┌────────
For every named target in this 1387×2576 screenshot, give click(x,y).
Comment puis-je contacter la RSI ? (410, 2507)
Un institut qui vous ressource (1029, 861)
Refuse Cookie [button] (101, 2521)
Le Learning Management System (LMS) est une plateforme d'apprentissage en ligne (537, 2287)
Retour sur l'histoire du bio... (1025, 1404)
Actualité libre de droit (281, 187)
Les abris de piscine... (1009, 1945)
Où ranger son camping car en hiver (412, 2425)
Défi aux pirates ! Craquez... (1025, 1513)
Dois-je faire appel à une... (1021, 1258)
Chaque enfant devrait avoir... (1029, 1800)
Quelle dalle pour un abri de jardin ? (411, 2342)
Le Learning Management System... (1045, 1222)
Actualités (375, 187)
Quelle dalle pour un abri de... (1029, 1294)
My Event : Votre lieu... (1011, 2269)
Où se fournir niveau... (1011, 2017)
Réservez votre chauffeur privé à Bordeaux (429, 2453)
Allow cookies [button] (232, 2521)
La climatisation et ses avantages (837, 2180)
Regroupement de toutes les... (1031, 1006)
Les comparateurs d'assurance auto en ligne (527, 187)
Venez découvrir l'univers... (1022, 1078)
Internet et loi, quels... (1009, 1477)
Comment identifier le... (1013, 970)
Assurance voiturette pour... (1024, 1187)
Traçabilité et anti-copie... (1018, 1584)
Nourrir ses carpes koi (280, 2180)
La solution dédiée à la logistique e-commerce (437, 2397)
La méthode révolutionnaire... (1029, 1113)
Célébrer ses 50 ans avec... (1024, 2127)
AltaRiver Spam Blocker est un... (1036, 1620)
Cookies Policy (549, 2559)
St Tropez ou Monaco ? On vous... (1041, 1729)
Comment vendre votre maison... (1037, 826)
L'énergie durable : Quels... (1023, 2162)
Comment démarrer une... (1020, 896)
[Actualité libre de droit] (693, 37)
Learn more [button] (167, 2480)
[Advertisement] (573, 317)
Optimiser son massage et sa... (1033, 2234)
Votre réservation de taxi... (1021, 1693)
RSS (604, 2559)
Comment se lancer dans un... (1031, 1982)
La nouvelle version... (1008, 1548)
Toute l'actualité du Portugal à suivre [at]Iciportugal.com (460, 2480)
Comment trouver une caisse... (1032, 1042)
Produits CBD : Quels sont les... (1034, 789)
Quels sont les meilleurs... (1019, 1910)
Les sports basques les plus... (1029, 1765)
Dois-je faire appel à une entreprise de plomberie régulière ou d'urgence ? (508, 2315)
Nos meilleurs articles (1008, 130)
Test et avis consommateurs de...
└────────
◆ WHAT THE TASK REQUIRES ◆
The stretch of entries above that starts with the line containing "Comment puis-je contacter" and goes on through the line containing "Actualité libre de droit (281, 187)" is to be transcribed exactly, and no other line is to be transcribed.

◆ EXERCISE ANSWER ◆
Comment puis-je contacter la RSI ? (410, 2507)
Un institut qui vous ressource (1029, 861)
Refuse Cookie [button] (101, 2521)
Le Learning Management System (LMS) est une plateforme d'apprentissage en ligne (537, 2287)
Retour sur l'histoire du bio... (1025, 1404)
Actualité libre de droit (281, 187)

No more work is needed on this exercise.